Much of the money will be invested through the firm’s eighth flagship fund, which has $1.5 billion to plug into startups across all stages. It also closed on $366 million for an opportunity fund to double down on breakout investments (GGV Capital VIII Plus); $80 million for a fund that invites the founders in its network to invest alongside GGV; and a “discovery” fund that closed with $610 million and aims to fund founders around the globe at the earliest stage of their startups’ development.

GGV also recently held a close on its second RMB fund with approximately RMB 3.4 billion, $525 million, three years after closing its first RMB fund in 2018 with the equivalent of $236 million.

The capital collectively brings assets under management at the firm to $9.2 billion across 17 funds.

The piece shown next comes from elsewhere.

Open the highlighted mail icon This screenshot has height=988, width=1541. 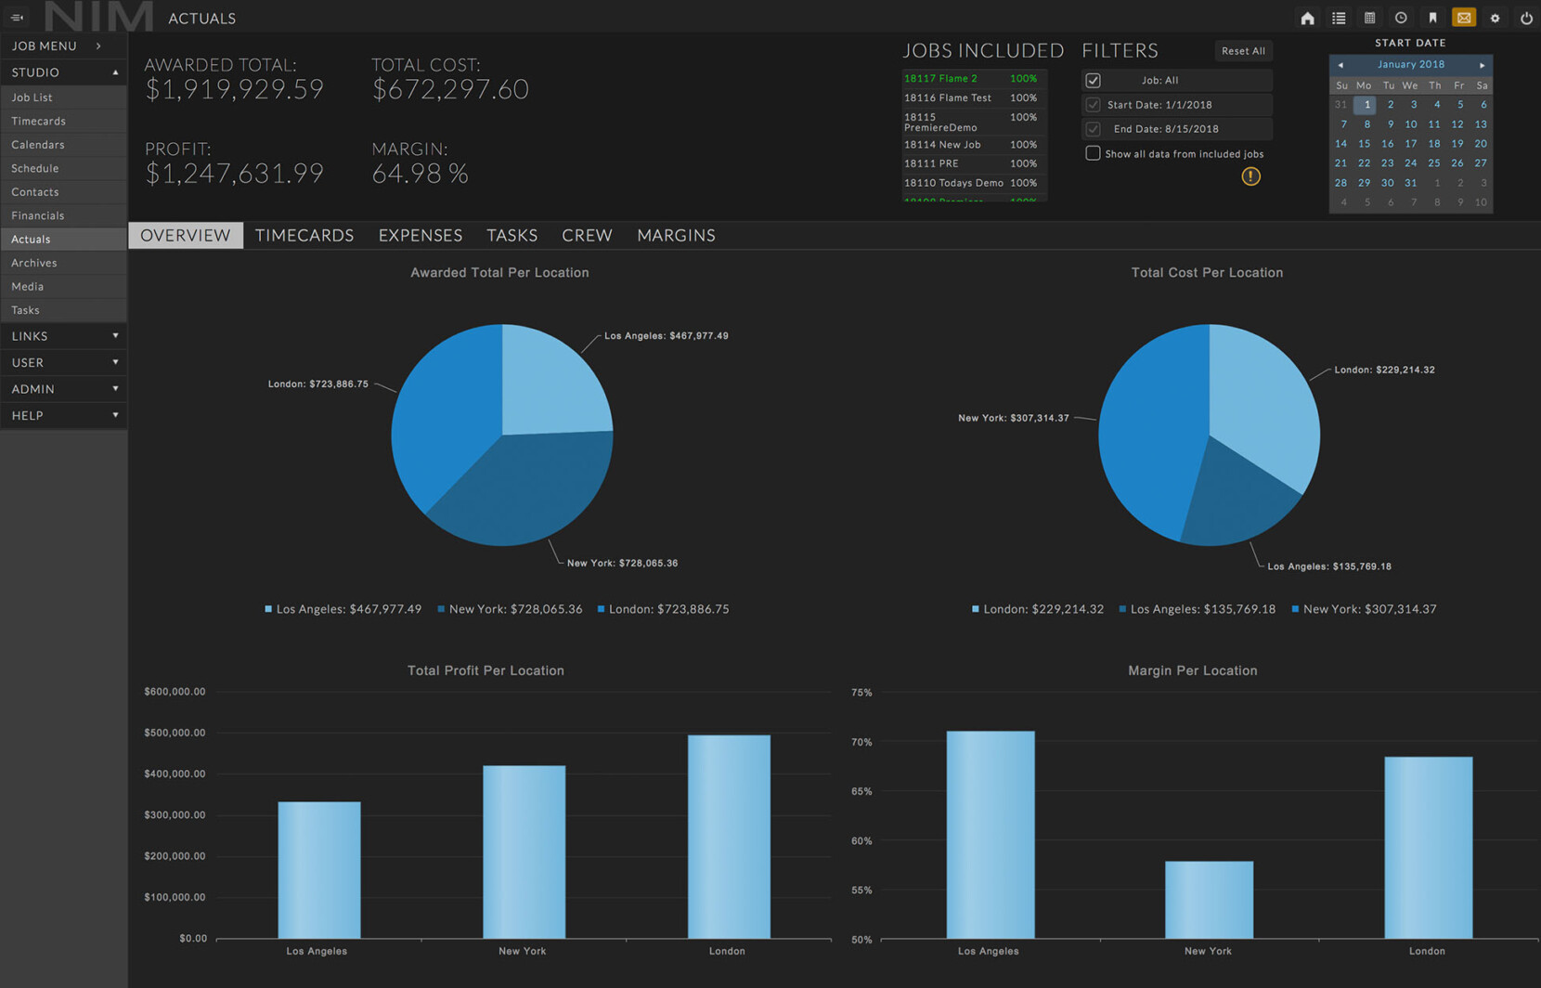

Given the state of venture investing right now, GGV’s newest haul isn’t a surprise. Money has continued to flood into the asset class fueled partly by low interest rates (institutions are trying to find “alpha”) and the overall growth of the private market over the last decade. Because companies have remained private for so long, VCs have enjoyed much of the upside of their growth and benefited from huge leaps when many of these same companies have gone public.

Of course, not all funds get a sizable piece of the right companies. GGV appears to be fairly adept at writing meaningful checks into startups that matter.

Though it owned less than 5% of some of its portfolio companies, as evidenced in their S-1 filings (Affirm, Airbnb, Peloton, Slack, Square, Zendesk), it has amassed big positions in others, including Opendoor (5%), Poshmark (7.9%) and Wish (6.2%),

GGV, which also invests in Latin American, India, Southeast Asia and Israel, has bets in many still-private companies that are very highly valued, too. Among these is the infrastructure automation company Hashicorp, which raised money at a $5.1 billion valuation last year; the online education company Zuoyeban, which was reportedly valued at $6.5 billion in a round that closed in December; and in StockX, the online resale marketplace that was assigned a $2.8 billion valuation in December when it closed its newest round.

Either way, the announcement seems to underscore that, for now at least, there’s still no end in sight of a years-long trend of big funds growing exponentially bigger.

Just yesterday, the 25-year-old investment firm TCV unveiled a record $4 billion fund. Late last year, Andreessen Horowitz closed a pair of funds totaling $4.5 billion. Insight Partners also closed its biggest fund to date by a lot last year, a $9.5 billion growth equity vehicle.

One of the few top venture firms to consistently buck the trend has been Benchmark Capital. Last year, it quietly closed on a $425 million fund, which is roughly the same size as most of its previous nine funds, dating back to its 1995 founding.